Each view have a dozen sections, some shared, some other "personal" (which usually mean there are a couple of fields that are different per parent-type).
Debugging this mess is basically impossible, as the work involved to get on screen the precise document you want requires way, way more effort then just sending the client a mail saying everything works ok enough.
But today I'm not complaining about this.
Oh no.
Thing is, each document needs to be exported to PDF.
I can instantly figure out an easy approach: take the data obtained in the aforementioned controller, pass it through some random PDF Java library, and print it howewer I need, following the pattern already employed in the front-end views, but much simpler, without all the HTML and whatnot.
Instead, they decided to follow the hardest, longest and most frustrating path ever conceived.
Build the templates in ODT via OpenOffice and feed them to the ODT-PDF converter Java library, which builds the PDF and replace the variables in the template with whatever data it gets.
We're talking about almost 100 different .odt, manually written following a mapping excel sheet provided by the client, that gives us the field labels and approximately what variable they're bound to.
Then, we have to send the ODT to the server (fastest way we figured out: use the draft system in our mailboxes, open in our computers and on the server), download it in the Eclipse workspace, refresh the folder, republish the project, reload the browser to gain new login credentials, send a request via Postman that saves the PDF somehwere on the server.
If there are formatting errors in the ODT (and there are, inevitably, because any word processor will fill its pages with invisible trash code), we'll have to go uncompress it, open the content.xml, indent it and try to find the culprit character in 100K lines files; then we have to hope we wrote all the variables names correctly, but there at least the server console accurately logs the error.
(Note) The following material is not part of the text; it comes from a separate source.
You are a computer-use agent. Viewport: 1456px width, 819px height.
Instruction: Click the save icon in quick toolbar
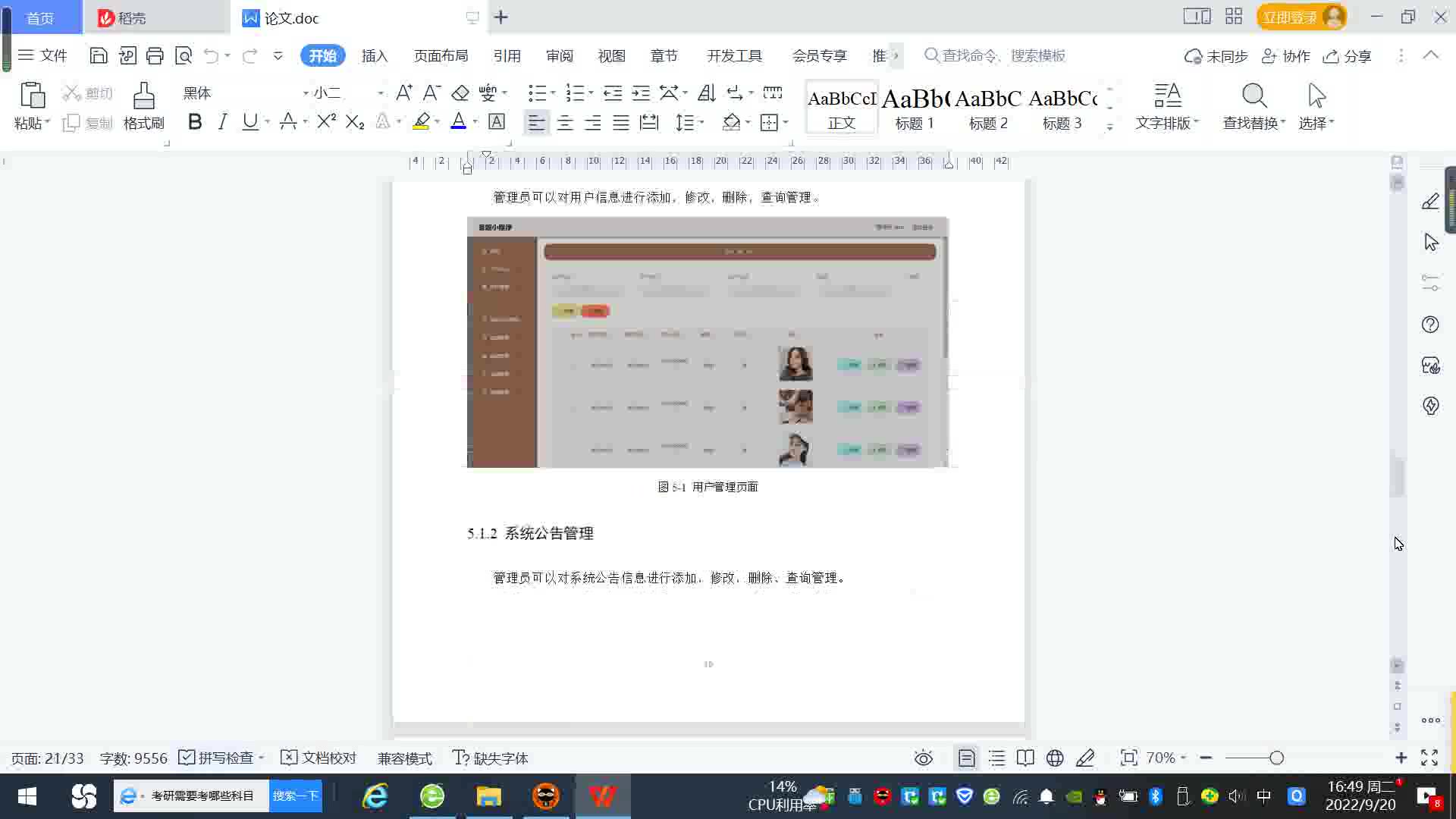click(99, 55)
If something went wrong, though, we are back to square one.
Finally, we can compare the PDF with its website page, to check if they show the exact same data everywhere.
Whenever the client remembers to add or remove a field from the PDF, or we notice they made some errors in the mappings, everything starts over again.
For pretty much every single ODT, because more often than not, the errors focus on shared fields.
On top of this, one hour ago I discovered that a whole bunch of documents showed different data between PDF and site, and it turned out it was the back-end's fault.
I immediately notified the back-end people.
What's the point of keep writing this fucking ODTs if when testing them I can't possibly know it the errors are my fault or theirs.
Also, what's the point of everything, if the clients explicitly told us that the current PDFs are too long, so we'll have to trim them down eventually.
But the team leader is firm: I have to keep writing as many templates as I can.
Now this thing is quickly sending me straight back to depression (long story, not the time nor the place), but my position here is too unstable - and I need this money - to actually and properly fuck them off, and I'm scared shitless I'll end up having an outburst with someone here (something I used to have in the past, but stopped having many years ago), screwing everything up.